> **WORK INSTRUCTIONS**
From the line containing "Open Reporting for November 2025" through the last line of the records below, output every line exactly, both ends included, except the pictures.

### RECORDS TO PROCESS ###

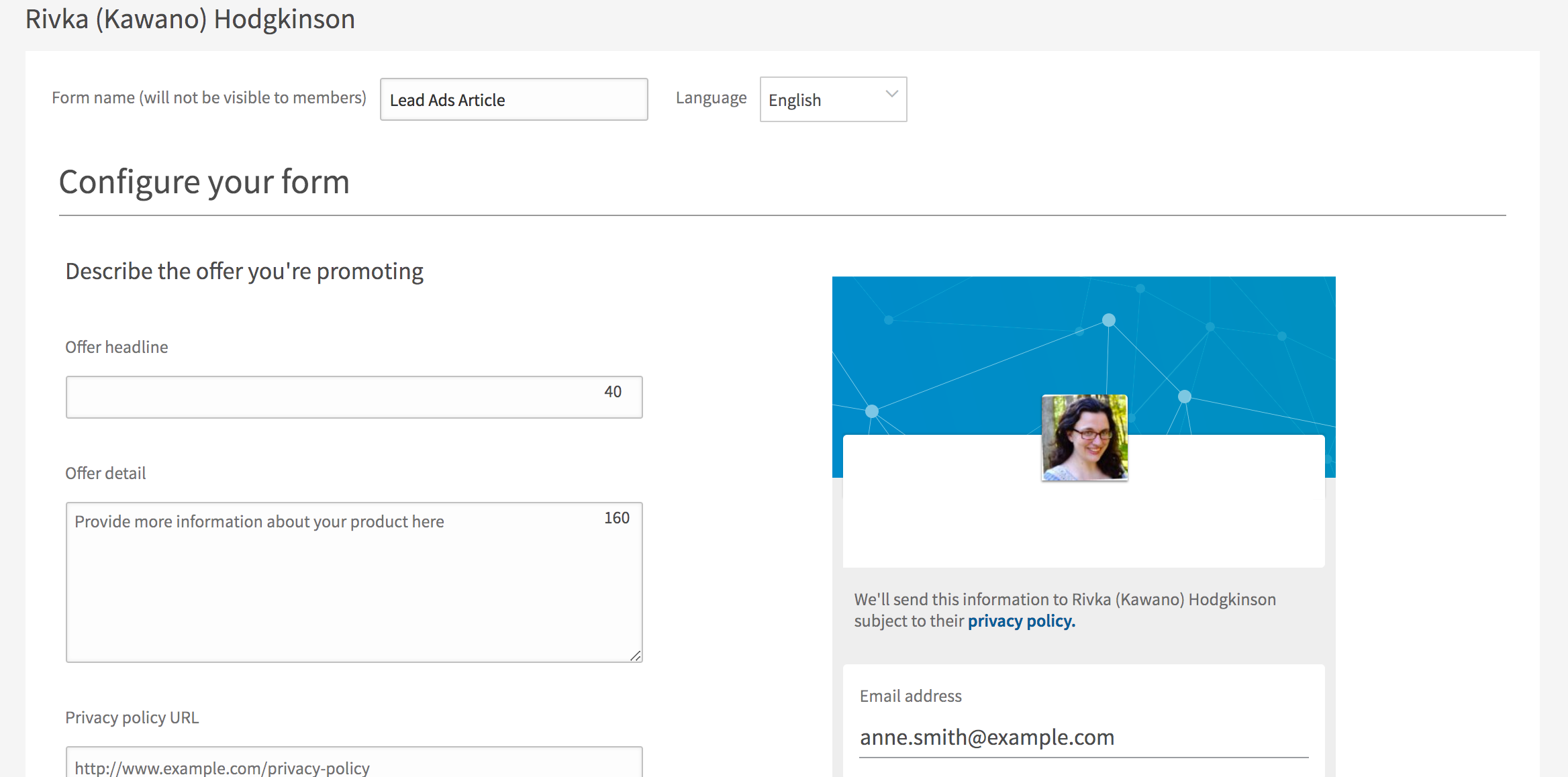Click the Privacy policy URL label
The image size is (1568, 777).
click(132, 717)
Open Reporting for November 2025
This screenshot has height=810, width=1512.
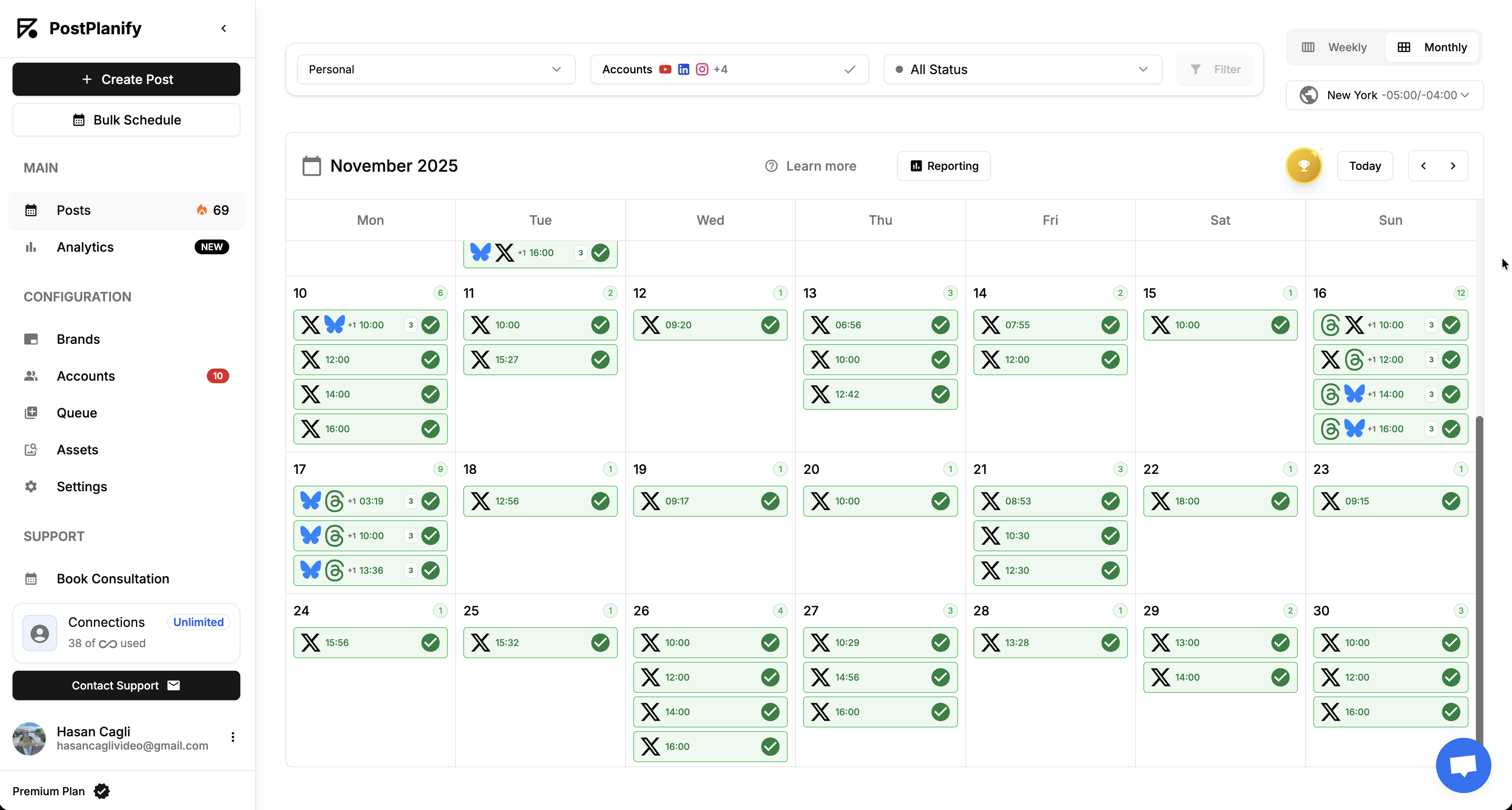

###

> **WRITTEN ANSWER**
Open Reporting for November 2025
This screenshot has height=810, width=1512.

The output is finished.